What is the nature of the Gaussian surface involved in Gauss law of electrostatic?

(A) Scalar
(B) Electrical
(C) Magnetic
(D) Vector

Answer 1

Hint:
- We should know about the difference of scalar and vector.
- We should know what the Gaussian surface is .
- Gauss’s law of electrostatic tells that the total amount of electric flux out of a closed surface is equal to the enclosed charge divided by the permittivity.
- Scalar quantity is one dimensional.
- Every vector quantity obeys only vector algebraic equations. But scalar quantity does not flow vector algebraic equations.
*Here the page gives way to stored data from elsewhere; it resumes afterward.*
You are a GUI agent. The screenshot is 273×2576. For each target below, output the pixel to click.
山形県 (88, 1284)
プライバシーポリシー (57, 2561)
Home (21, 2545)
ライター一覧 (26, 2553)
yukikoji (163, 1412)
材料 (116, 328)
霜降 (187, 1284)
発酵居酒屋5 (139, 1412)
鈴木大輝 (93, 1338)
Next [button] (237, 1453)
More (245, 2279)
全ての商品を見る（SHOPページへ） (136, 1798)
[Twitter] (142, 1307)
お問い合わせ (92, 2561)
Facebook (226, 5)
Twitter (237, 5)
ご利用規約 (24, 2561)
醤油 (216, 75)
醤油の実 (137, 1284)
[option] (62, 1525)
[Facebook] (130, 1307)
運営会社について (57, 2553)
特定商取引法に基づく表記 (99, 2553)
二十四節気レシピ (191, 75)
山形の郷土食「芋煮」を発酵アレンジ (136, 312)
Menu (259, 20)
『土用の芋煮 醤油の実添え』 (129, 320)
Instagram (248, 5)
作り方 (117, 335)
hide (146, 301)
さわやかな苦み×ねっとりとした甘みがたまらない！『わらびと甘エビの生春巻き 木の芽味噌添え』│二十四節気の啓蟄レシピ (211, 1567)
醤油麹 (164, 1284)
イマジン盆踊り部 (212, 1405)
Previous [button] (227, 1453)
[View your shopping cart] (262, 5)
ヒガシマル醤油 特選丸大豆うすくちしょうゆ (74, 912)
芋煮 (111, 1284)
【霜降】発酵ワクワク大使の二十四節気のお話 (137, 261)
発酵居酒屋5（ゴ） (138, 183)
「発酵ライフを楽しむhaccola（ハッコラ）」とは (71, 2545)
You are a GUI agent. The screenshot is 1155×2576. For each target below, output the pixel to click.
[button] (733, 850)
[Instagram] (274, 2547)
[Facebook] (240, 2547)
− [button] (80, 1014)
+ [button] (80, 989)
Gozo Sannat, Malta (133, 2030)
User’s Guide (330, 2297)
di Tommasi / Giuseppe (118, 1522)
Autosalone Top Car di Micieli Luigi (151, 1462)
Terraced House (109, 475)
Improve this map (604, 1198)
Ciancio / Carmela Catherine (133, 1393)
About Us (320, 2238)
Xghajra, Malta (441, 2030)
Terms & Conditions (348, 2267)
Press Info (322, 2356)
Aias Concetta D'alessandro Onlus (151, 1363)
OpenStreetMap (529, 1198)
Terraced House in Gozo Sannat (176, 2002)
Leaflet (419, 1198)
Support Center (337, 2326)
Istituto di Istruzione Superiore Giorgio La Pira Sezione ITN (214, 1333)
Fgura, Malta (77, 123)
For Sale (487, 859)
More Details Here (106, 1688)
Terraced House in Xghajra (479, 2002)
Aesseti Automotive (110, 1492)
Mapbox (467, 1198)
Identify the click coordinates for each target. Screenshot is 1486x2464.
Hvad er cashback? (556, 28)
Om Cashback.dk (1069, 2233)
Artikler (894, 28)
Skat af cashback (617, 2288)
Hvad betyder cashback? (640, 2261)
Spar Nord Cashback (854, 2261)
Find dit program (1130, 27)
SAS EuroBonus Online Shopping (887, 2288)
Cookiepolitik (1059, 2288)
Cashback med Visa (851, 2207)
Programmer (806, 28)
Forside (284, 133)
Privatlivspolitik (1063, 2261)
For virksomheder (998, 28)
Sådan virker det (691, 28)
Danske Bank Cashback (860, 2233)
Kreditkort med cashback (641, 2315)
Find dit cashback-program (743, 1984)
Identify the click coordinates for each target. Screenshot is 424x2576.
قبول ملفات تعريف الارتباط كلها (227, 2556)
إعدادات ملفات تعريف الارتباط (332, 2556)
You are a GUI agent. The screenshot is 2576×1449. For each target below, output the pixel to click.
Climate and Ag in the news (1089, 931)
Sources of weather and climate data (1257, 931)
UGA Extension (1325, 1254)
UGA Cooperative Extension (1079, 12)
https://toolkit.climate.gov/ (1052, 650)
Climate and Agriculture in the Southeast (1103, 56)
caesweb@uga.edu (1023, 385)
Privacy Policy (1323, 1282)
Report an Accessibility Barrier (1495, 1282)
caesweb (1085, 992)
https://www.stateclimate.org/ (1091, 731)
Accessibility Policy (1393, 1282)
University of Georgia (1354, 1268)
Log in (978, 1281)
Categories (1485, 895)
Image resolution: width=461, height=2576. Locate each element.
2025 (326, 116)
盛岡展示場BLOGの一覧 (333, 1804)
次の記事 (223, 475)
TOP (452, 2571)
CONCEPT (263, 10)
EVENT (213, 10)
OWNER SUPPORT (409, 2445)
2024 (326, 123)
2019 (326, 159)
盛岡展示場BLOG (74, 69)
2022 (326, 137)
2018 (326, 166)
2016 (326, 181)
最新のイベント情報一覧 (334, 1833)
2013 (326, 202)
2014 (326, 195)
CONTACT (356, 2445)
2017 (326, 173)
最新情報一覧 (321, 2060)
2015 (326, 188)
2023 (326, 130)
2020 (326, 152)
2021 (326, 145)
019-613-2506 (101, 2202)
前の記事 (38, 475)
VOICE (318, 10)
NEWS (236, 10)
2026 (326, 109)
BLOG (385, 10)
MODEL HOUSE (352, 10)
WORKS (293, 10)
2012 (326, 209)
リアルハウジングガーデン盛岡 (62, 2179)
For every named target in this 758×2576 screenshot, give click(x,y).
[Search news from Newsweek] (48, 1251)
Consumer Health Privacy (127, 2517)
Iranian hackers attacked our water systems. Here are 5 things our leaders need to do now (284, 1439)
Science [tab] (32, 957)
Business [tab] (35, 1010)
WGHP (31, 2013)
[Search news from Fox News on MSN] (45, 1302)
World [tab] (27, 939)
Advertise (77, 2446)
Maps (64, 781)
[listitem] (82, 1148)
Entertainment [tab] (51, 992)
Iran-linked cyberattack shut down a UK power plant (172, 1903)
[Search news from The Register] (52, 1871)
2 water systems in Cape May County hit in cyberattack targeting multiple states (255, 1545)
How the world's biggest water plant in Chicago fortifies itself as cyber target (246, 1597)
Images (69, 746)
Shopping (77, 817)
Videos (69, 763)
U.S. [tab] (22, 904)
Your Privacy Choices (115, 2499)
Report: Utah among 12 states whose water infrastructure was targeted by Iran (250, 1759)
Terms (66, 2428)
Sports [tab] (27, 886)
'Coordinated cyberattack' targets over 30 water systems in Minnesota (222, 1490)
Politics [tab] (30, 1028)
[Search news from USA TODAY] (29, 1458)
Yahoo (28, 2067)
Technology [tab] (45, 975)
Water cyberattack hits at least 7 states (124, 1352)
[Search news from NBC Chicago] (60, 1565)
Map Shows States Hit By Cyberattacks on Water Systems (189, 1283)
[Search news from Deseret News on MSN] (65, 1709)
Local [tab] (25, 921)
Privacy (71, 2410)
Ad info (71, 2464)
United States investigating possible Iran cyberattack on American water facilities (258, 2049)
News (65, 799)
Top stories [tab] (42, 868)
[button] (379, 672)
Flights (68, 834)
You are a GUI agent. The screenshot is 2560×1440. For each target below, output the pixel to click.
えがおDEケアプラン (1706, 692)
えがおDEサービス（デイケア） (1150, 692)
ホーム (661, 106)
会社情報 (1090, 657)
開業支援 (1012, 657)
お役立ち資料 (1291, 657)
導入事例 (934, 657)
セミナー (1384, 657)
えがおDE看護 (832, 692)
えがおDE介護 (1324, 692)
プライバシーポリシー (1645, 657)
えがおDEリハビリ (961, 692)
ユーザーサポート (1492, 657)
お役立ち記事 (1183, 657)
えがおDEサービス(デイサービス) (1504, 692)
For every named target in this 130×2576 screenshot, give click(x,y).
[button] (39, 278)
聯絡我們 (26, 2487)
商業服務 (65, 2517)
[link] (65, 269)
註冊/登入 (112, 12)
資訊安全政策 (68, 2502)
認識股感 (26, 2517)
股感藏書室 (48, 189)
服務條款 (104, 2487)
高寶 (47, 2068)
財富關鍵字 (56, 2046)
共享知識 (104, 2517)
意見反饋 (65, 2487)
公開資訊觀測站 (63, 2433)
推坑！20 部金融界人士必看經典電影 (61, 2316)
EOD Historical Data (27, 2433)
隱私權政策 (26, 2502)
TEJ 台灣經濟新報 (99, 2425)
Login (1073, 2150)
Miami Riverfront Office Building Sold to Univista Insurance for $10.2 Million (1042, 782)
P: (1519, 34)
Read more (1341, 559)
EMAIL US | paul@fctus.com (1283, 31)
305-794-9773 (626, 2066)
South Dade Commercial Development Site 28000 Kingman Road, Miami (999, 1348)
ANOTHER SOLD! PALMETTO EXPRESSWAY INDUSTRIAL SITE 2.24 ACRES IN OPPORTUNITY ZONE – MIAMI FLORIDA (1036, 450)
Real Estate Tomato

It obeys a simple mathematical algebraic equation.

Complete step by step solution:
We know according to the Gauss’s law, the surface integral of electric field($\vec E$) over closed surface ($\vec S$) enclosing a volume ($V$) is the total amount of electric flux that is $\dfrac{1}{{\mathop \varepsilon \nolimits_0 }}$ times of the total charge($\mathop q\nolimits_{in} $) enclosed by the surface.
Mathematically, we can express the Gauss’s law as, $\oint {\vec E \cdot d\vec s = \dfrac{{\mathop q\nolimits_{in} }}{{\mathop \varepsilon \nolimits_0 }}} $
A Gaussian surface is an imaginary closed surface around a charge in a $3$ dimensional space. The total amount of flux is calculated by using this surface.
Now, the Gaussian surface is an imaginary surface. So it can never be electrical and magnetic in nature. The Gaussian surface has a direction outwards the enclosed path. It obeys vector algebra rules. It is in 3D space. So clearly it is a vector in nature.

Hence the correct answer is option (D) Vector.

Note:
- The Gaussian surface is not electrical or magnetic in nature. But the flux of the electric field and magnetic field is calculated through it.
- This is an imaginary enclosed surface and its direction is always outward the surface.
- As it is an imaginary surface no charge can lie on this surface.
If the electric field is normal to the Gaussian surface, then the total amount of flux will be zero.